» EXTRAIT CHOISI
PROCESCinq familles bulgares jugées pour avoir créé un réseau de mendicité forcée

Toulouse : Cinq familles bulgares à la barre, accusées d’avoir transformé des compatriotes en esclaves de la mendicité

PROCESLe procès de 18 Roms de Bulgarie, accusés d’avoir contraint 33 de leurs compatriotes à faire la manche et à les exploiter, s’ouvre ce lundi pour dix jours à Toulouse après avoir été reporté pour cause de Covid-19
Béatrice Colin

Béatrice Colin

L'essentiel

  • En juin 2018, la police toulousaine démantèle un réseau de mendicité forcée organisée par cinq familles Roms de Bulgarie.
  • A compter de ce lundi, 18 personnes, accusées d’exploiter 33 mendiants par la menace et la violence, sont jugées par le tribunal correctionnel de Toulouse.
  • Pour la première fois depuis le second procès AZF, en raison de la crise sanitaire et du nombre d’accusés, le tribunal correctionnel de Toulouse est délocalisé à la salle Jean-Mermoz. Il devait démarrer le 18 janvier mais avait été reporté en raison de cas positifs parmi les prévenus.

» CONSIGNE A
Dans l'article sur le procès de Toulouse, réécrivez plus brièvement le paragraphe qui commence par « Pour la première fois depuis le second procès AZF ». Gardez ses faits principaux.
» CONSIGNE B
D'après l'article sur le procès de Toulouse, combien de mendiants les 18 prévenus sont-ils accusés d'avoir exploités ?
» CONSIGNE C
Écrivez la suite de l'article sur le procès de Toulouse, en partant de sa dernière phrase.

» DONNÉES FOURNIES
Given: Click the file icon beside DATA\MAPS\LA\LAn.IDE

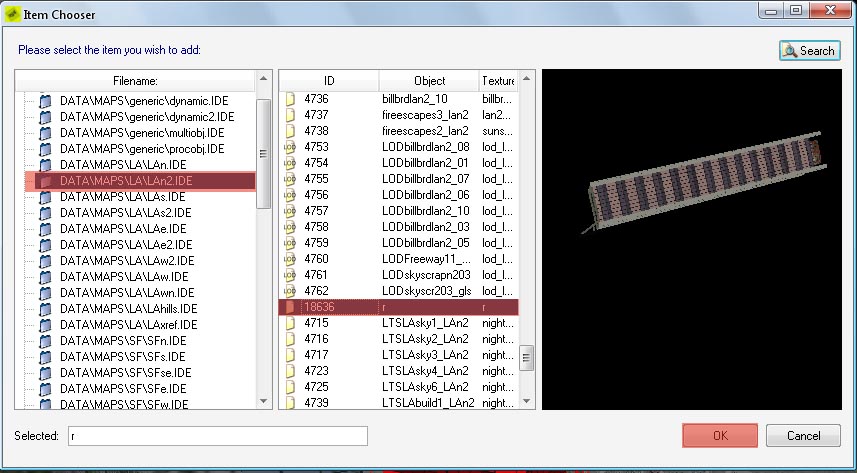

» RÉPONSE RÉDIGÉE A
À cause de la crise sanitaire et du nombre d'accusés, le tribunal correctionnel de Toulouse s'installe salle Jean-Mermoz, une première depuis le second procès AZF. Prévu le 18 janvier, le procès avait été reporté à cause de cas positifs parmi les prévenus.

» RÉPONSE RÉDIGÉE B
33 mendiants.

» RÉPONSE RÉDIGÉE C
Chaque mendiant appartenait à un des clans. « On leur donnait de l’alcool, ils étaient conditionnés par la violence. Les mendiants étaient répartis sur des territoires et à l’image du deal, les carrefours se marchandaient et les mendiants pouvaient être revendus ainsi jusqu’à 500 euros », racontait en juin 2018 un enquêteur toulousain à 20 Minutes. A l’époque, après plusieurs mois d’enquête, les hommes de la sûreté départementale de Toulouse avaient démantelé un réseau international de traite d’êtres humains organisé par des mafieux Roms bulgares.

A partir de ce lundi, et durant dix jours, dix-huit d’entre eux vont être jugés par le tribunal correctionnel de Toulouse pour traite d’êtres humains commise en bande organisée et exploitation de la mendicité forcée. Des débats délocalisés, pour la première fois depuis le second procès AZF, dans la salle Jean-Mermoz, en raison des conditions sanitaires à respecter. D’autant plus que ce procès aurait dû débuter il y a quinze jours, mais en raison de cas positifs parmi les prévenus, il avait dû être reporté.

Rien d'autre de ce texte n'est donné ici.